Altri impegni chiesti al governo – nel testo della risoluzione unitaria – sono quello di “esigere, insieme ai partner europei, dalle autorità russe l’immediata cessazione delle operazioni belliche e il ritiro di tutte le forze militari che illegittimamente…

“Il governo italiano insieme ai partner Ue e G7 intende continuare a sostenere l’Ucraina come questo Parlamento ci ha detto di fare”. Lo ha detto il premier Mario Draghi nelle comunicazioni al Senato prima del Consiglio Ue. “Il 3 giugno il Consiglio Ue ha votato” l’ultimo “pacchetto di sanzioni”. “Le sanzioni funzionano”. “I nostri canali di dialogo restano aperti, non smetteremo di sostenere la diplomazia e cercare la pace, nei termini che sceglierà l’Ucraina”. “Ricercare la pace, superare la crisi: questo è il mandato ricevuto dal Parlamento, da voi.
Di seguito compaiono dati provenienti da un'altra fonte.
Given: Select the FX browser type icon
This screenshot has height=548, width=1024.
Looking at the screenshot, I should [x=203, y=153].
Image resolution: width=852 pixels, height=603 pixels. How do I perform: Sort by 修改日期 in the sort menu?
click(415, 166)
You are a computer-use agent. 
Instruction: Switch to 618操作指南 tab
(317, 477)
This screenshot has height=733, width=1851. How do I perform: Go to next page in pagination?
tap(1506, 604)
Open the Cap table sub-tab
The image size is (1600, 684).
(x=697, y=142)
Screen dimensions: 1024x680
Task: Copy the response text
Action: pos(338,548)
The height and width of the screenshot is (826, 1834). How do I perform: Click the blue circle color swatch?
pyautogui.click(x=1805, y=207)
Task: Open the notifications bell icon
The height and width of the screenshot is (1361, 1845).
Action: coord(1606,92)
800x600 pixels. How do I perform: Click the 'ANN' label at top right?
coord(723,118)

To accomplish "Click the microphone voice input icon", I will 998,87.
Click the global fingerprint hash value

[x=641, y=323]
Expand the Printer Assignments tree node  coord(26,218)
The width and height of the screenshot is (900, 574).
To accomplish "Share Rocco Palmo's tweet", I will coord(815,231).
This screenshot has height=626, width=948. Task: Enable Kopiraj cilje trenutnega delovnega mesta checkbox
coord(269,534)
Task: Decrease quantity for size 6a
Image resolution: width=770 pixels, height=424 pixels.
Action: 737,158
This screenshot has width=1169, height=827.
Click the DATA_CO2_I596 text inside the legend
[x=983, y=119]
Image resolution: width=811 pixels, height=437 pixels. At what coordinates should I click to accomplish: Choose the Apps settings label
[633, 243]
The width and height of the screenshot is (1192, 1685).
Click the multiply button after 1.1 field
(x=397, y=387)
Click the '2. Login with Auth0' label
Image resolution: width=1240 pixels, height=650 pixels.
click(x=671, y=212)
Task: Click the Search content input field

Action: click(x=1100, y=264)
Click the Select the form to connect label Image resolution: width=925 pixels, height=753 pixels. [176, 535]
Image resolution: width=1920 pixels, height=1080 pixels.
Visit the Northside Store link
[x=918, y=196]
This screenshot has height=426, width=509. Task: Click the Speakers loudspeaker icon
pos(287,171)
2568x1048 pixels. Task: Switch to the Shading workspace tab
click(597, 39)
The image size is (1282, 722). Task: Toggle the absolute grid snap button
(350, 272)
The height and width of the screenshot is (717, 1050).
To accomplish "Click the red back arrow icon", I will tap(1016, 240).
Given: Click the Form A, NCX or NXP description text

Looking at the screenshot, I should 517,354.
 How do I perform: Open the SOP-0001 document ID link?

Questa è la guida della nostra azione”. “La strategia dell’Italia – ha detto ancora il premier – in accordo con l’Ue e il G7, si muove su due fronti, sosteniamo l’Ucraina e imponiamo sanzioni alla Russia perché Mosca cessi ostilità e accetti di sedersi al tavolo dei negoziato”. Lo ha detto il presidente del consiglio, Mario Draghi, nelle comunicazioni al Senato sul consiglio europeo del 23 e 24 giugno.

“Il conflitto in atto” ha innescato – ha evidenziato il premier parlando della questione della crisi del grano – “una crisi umaniaria di dimensione straordinaria, sono a rischio le forniture di grano nei paesi più poveri” e nei porti ucraini sono bloccati “milioni di tonnellate del raccolto precedente”. Bisogna “liberare le scorte che sono in magazzino per sbloccare le forniture e fare spazio al nuovo raccolto che arriverà a settembre”. “Negli ultimi giorni la Russia ha ridotto le forniture di gas all’Ue e all’Italia, dall’inizio della guerra il governo si è mosso con rapidità per trovare fonti alternative” e “grazie” a questo “potremo ridurre già dall’anno prossimo la dipendenza dal gas russo”.